Um dia uma criança curiosa sobre no sótão e encontra uma garrafa estranha, tenta limpá-la esfregando o pó com as mãos e dela surge uma nuvem de fumaça trazendo dentro dela um gênio, genioso, que sai aprontando por aí. O problema vai ser colocá-lo de volta, se a casa do gênio não for encontrada. O menino pode ter quebrado a garrafa.

 

8 ideias sobre ““O gênio do fascismo saiu da garrafa e agora não conseguem colocá-lo de volta”

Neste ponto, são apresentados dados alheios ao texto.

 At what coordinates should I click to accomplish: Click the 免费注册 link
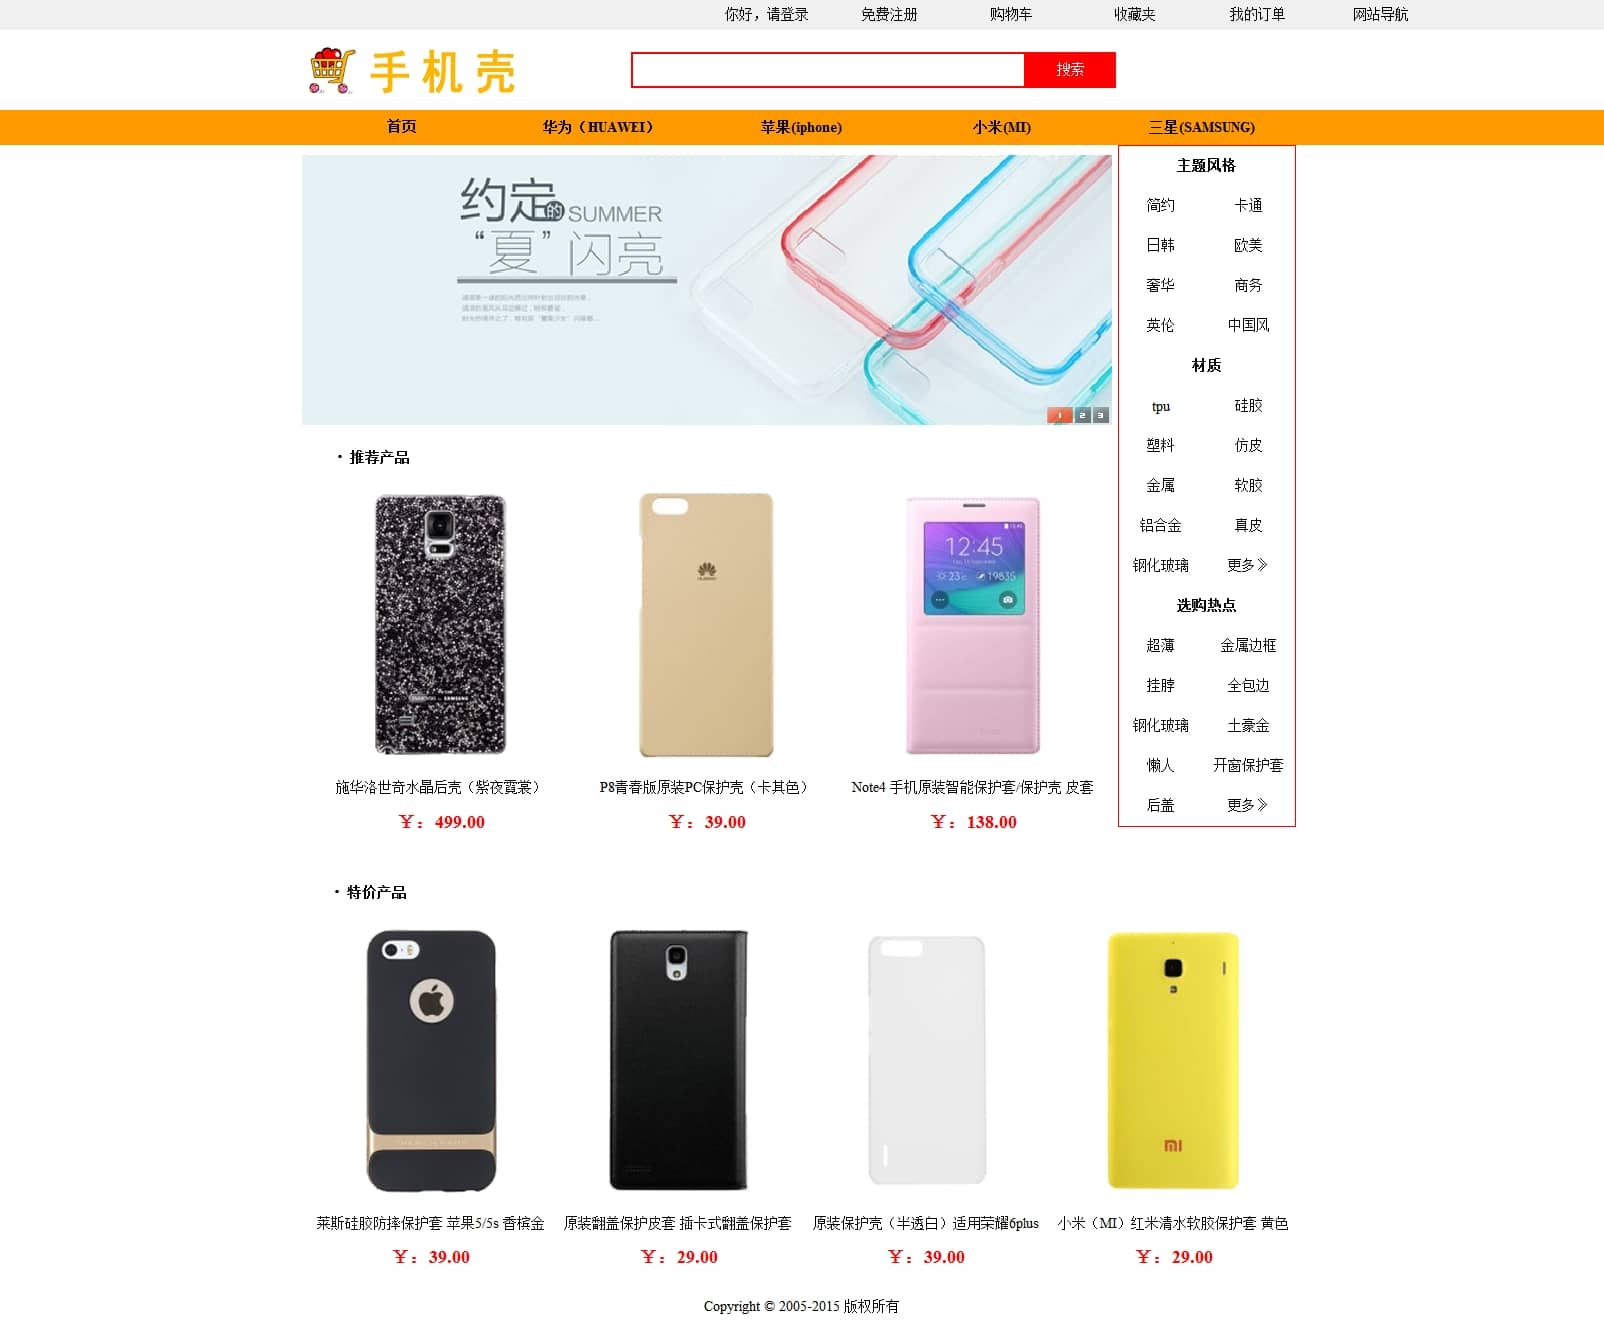pyautogui.click(x=889, y=14)
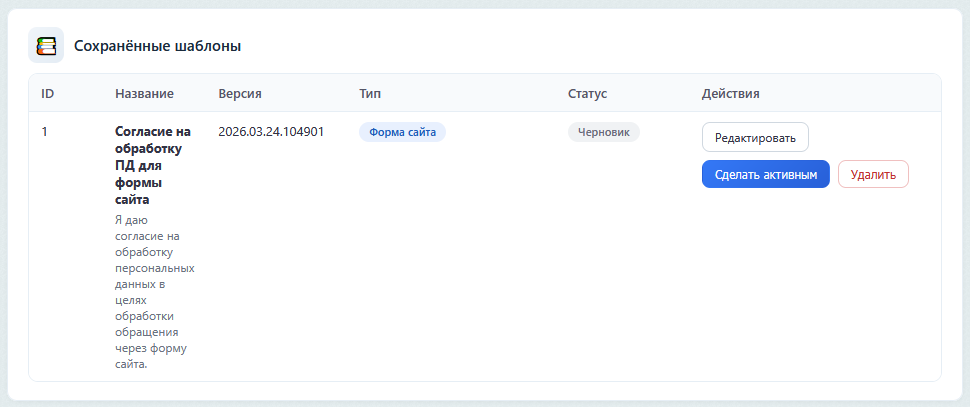Click the Название column header

coord(144,93)
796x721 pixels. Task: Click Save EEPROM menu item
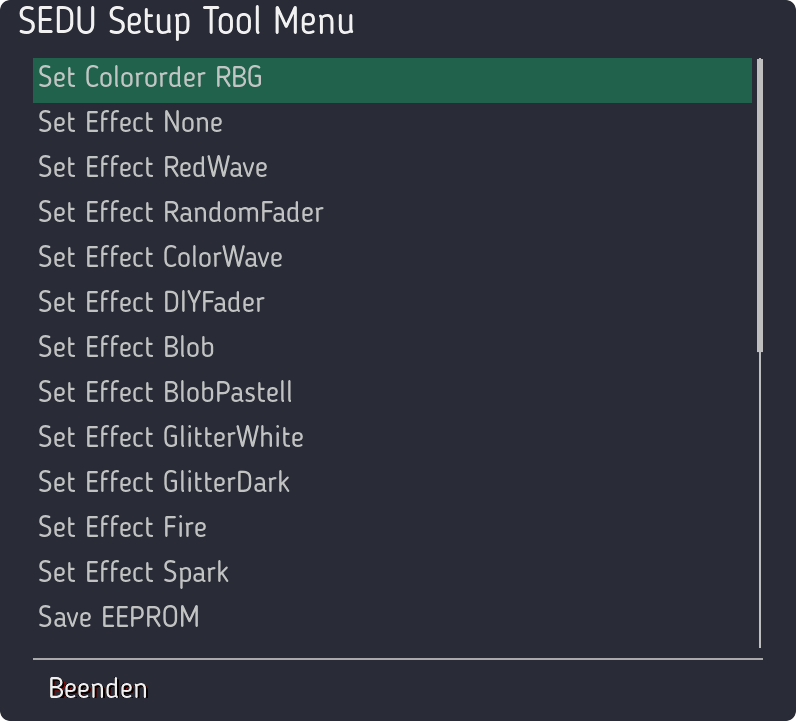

  1. A culpa de estarmos nessa situação, tendo de aguentar Temer e Sartori, está marcada na paleta da esquerda e principalmente do PT. Agora parece que nunca sentaram à mesma mesa que Temer, Jucá, Calheiros, Cunha, Lobão, Youssef, Cerveró, Odebrecht…a lista é imensa…por culpa de sua sanha de roubar, seja para proveito pessoal, seja para se eternizar no poder e comprar tudo à sua volta, sindicados, empresários, políticos….de dar de mão beijada bilhões em financiamentos para paísecos que nos circundam, paísecos mesmo, que estão se lixando para o Brasil, aliás, nos tem como a um Estados Unidos latino, com obrigações mil para nações atrasadas, indolentes e estúpidas, talvez nem tanto como a nossa, aonde qualquer um vem e se instala, comete crimes, traz sua religião bárbara e costumes bárbaros aos que temos que respeitar, nosso país de BBB 666, de carnaval que dura meses……reflexão nunca faz mal…com exceção da esquerda que nunca reflete….e dos sionistas, para os quais ninguém pode contestar qualquer dado do Holocausto sob pena de ser criminoso. Depois de emporcalharem bem a democracia, criarem o problema monstro da impunidade, da violência, da destruição das famílias, as pessoas se cansam e clamam sim, por um governo totalitário para arrumar a bagunça, Foi assim na Alemanha, aonde além de vários fatores, contribuíram para o fato o desleixo, o relaxamento moral e até mesmo estético dos comunistas.

  2. A velha direita tratou de ocupar o espaço vazio deixado pelo PT e tenta colocar em prática suas velhas fórmulas que sempre deram certo num passado recente. Porém a sociedade está mais intolerante com essas velhas práticas. As propinas, o toma lá da cá com cargos (que aliás o governador do Rio tentou fazer com a nomeação de uma ex-deputada ligada o Eduardo Cunha e teve que recuar), já estão mais difíceis de realizar. Michel Temer resolveu fazer uma velha prática: nomeou aliados indiciados na Lava Jato para Ministérios para protegê-los. Está pagando um alto preço pelo desgaste de sua imagem política e também com o enfraquecimento das suas reformas. As gambiarras, fraudes, propinas, corrupções e esquemas já estão mais difíceis de fazer. AS gestões populistas e demagógicas também se foram. Ou seja, está difícil de governar à moda antiga. Como essa geração de políticos não sabem governar de outra maneira, ficam todos desorientados e imobilizados.

  3. Bolso é o menino.
    O Gênio e a fumaça se espalharam, entraram nas casas das classes médias ( e médicas)e até entraram na casa dos perseguidos pelo nazismo no século passado.
    Esqueceram a história que George Santayana avisou do risco de ignorá-la.

  4. O, menino se chama Bolsô. O Gênio e a fumaça mortífera já penetraram nas casas da classe média ( e médica)e até mesmo nas entidades religiosas e sociais de gentes que foram fumadas pelo nazismo do século passado.